During the year, there were events
in the community calendar which nobody missed, including the annual cattle sale
at the stockyards. I remember the sale not because of the hundreds of Hereford
cattle on offer, but by the number of frogs my friend and I always managed to
catch in the canteens water tanks.
The Whataroa A and P show was also
another major event, as well as the school's lamb and calf day, and swimming sports.
In fact, any event seemed to be an excuse for a community gathering.
Most of the community would turn out
when the mail bus arrived from Hokitika, the BNZ bank opened once per month,
someone was sick or died, the local policeman needed help finding a lost
tramper, there was some type of accident, the forecast was wrong and a farmer
needed help to gather his hay before it rained, the fish and chip shop opened,
or the milk tanker had ran over some child's cat.
At that time, and it appears it
still does, nature dominated the village of Whataroa. When I lived there, I
witnessed some extraordinary weather events. It was common to watch billowing
clouds arrive from across the Tasman Sea only be blocked by the Southern Alps.
In their attempt to climb over the mountains, the clouds would relieve
themselves of enormous quantities of water, often causing huge floods. One such
flood entirely changed the course of the Waitangi River.

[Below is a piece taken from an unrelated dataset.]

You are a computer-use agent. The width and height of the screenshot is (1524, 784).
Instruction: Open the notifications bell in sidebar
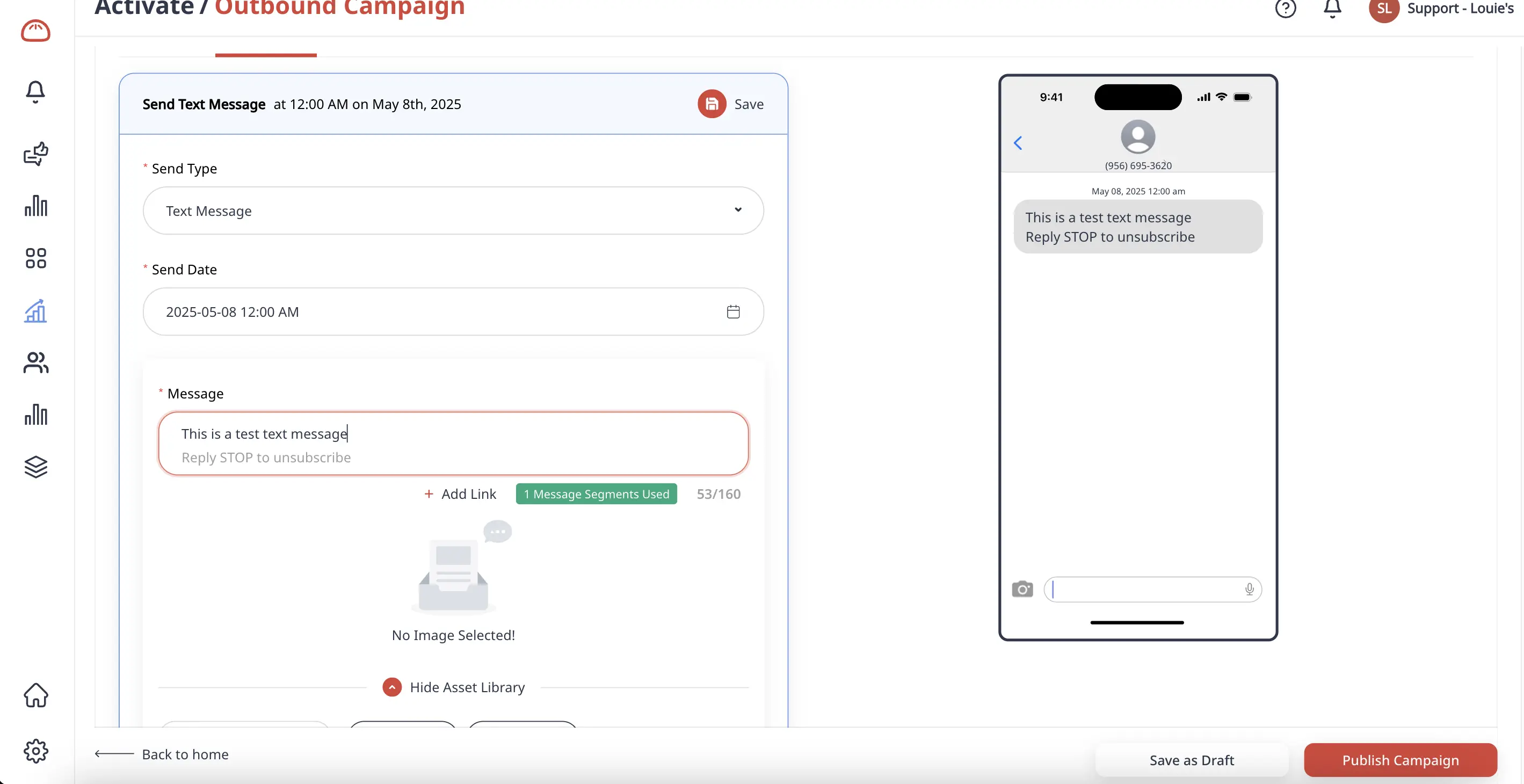35,92
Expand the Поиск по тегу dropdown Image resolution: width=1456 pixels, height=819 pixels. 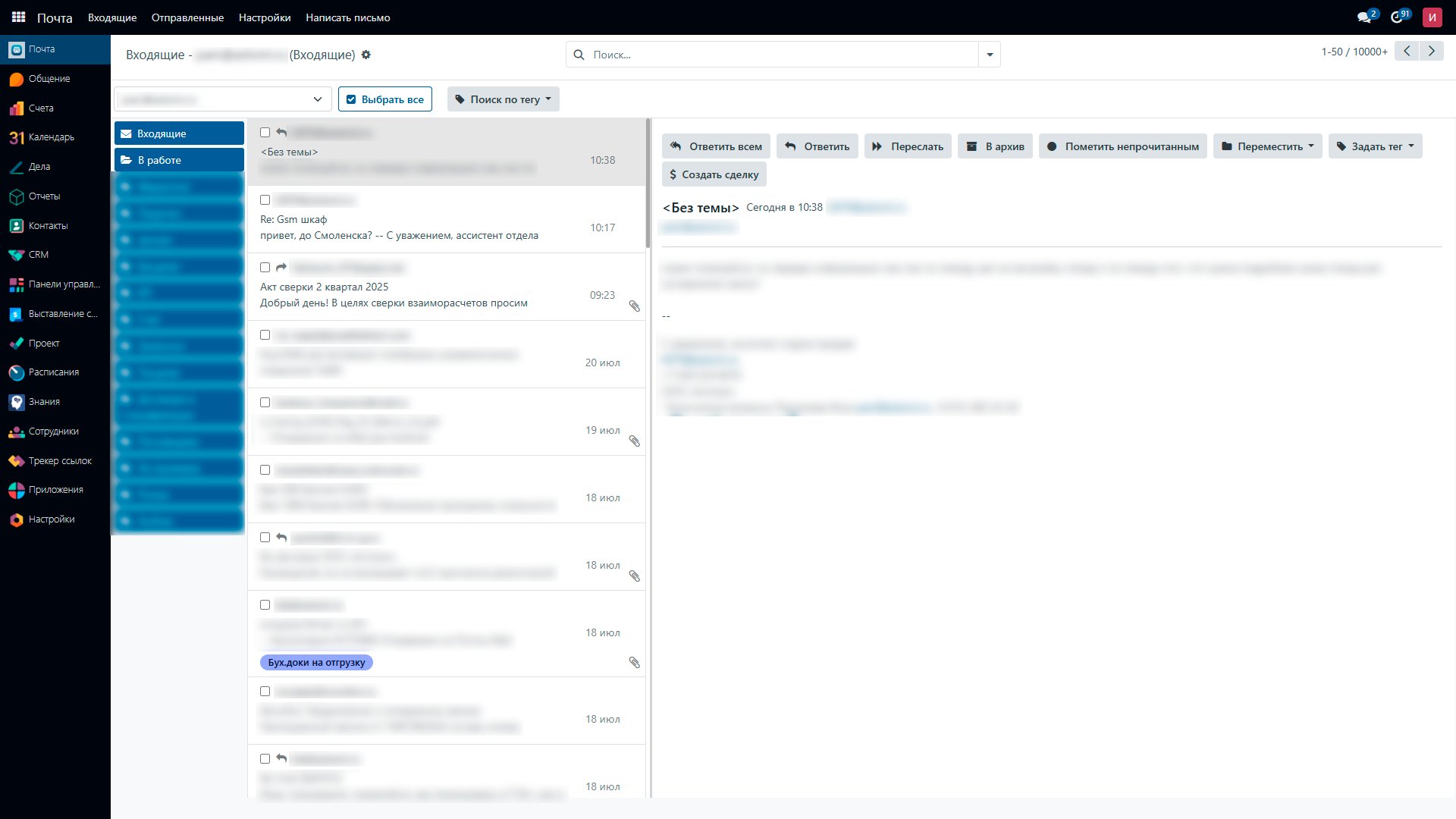pos(504,99)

As it pushed its way through the
forest following an ancient path, it released hundreds of hectares of land for
farming on its old bed, which is still in use today.
If the locals were not fighting
against the elements, they spent their time trying to change things. It was
common to see trucks rumbling through the village with one massive rock on
board to be used for river protection work, timber trucks bringing huge native
trees to the sawmill for processing or low loaders transporting large
bulldozers to the next patch of native forest to be transformed into pasture
for dairy cows.
The Whataroa of today is different
to that I knew fifty years ago, as it should be. The personalities which made
up the community of that time have died, retired to Hokitika or Nelson or like
me, simply grown older.
Even though many of the buildings
remain, a number have been converted for other purposes. The post office is now
a tourist centre, the bank is a house, Robbie's shop a souvenir centre, the
hospital a motel, the sawmill no longer exists, the fish and chip shop is gone,
and the RSA club rooms are ghostly silent.